U.S. Attorney John C. Anderson appoints Election Officer for the District of New Mexico
ALBUQUERQUE, N.M. – United States Attorney John C. Anderson announced today that Assistant United States Attorney (AUSA) Jeremy Peña will lead the efforts of his office in connection with the Justice Department’s nationwide Election Day Program for the upcoming November 3, 2020, general election. AUSA Peña has been appointed to serve as the District Election Officer (DEO) for the District of New Mexico, and in that capacity is responsible for overseeing the District’s handling of complaints of election fraud and voting rights concerns in consultation with Justice Department Headquarters in Washington.
“Our system of government rests on the premise that elections are decided by eligible American citizens exercising their right to vote,” said U.S. Attorney Anderson. “The federal government is committed to doing its part to ensure that our elections are both free and fair.”
The Department of Justice has an important role in deterring election fraud and discrimination at the polls, and combating these violations whenever and wherever they occur. The Department’s long-standing Election Day Program furthers these goals, and also seeks to ensure public confidence in the integrity of the election process by providing local points of contact within the Department for the public to report possible election fraud and voting rights violations while the polls are open through election day.

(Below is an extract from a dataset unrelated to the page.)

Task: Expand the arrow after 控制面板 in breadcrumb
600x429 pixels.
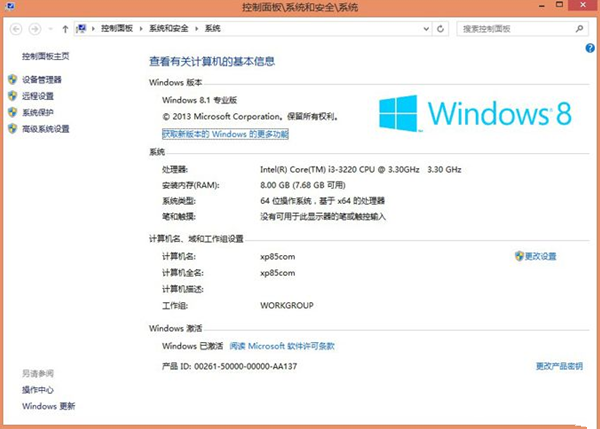Action: 142,30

Federal law protects against such crimes as intimidating or bribing voters, buying and selling votes, impersonating voters, altering vote tallies, stuffing ballot boxes and marking ballots for voters against their wishes or without their input. It also contains special protections for the rights of voters, and provides that they can vote free from acts that intimidate or harass them. For example, actions of persons designed to interrupt or intimidate voters at polling places by questioning or challenging them, or by photographing or videotaping them, under the pretext that these are actions to uncover illegal voting may violate federal voting rights law. Further, federal law protects the right of voters to mark their own ballot or to be assisted by a person of their choice (where voters need assistance because of disability or illiteracy).
To respond to complaints of election fraud or voting rights concerns during the voting period that ends on November 3, 2020, and to ensure that such complaints are directed to the appropriate authorities, U.S. Attorney Anderson stated that AUSA/DEO Peña will be on duty in this District while the polls are open. He can be reached by the public at the following telephone numbers: 505-224-1451 and 505-269-2038.
In addition, the FBI will have special agents available in each field office and resident agency throughout the country to receive allegations of election fraud and other election abuses on election day. The local FBI field office can be reached by the public at 505-889-1300.
"The American people expect and deserve fair, open, and honest elections that are free of interference," said Special Agent in Charge James Langenberg. "The FBI has jurisdiction over federal election crimes like voter and ballot fraud, civil rights violations and campaign finance offenses, as well as computer intrusions. We are ready to quickly respond if required."
Complaints about possible violations of the federal voting rights laws can be made directly to the Civil Rights Division in Washington, DC by phone at 800-253-3931 or by complaint form at https://civilrights.justice.gov/ .
In the case of a crime of violence or intimidation, voters should call 911 immediately and before contacting federal authorities. State and local police have primary jurisdiction over polling places, and almost always have faster reaction capacity in an emergency.
“Citizens can help us protect the integrity of our elections by reporting illegal actions,” said U.S. Attorney Anderson. “I encourage those who have specific information about such activities to make that information available immediately to my office, the FBI, or the Civil Rights Division.”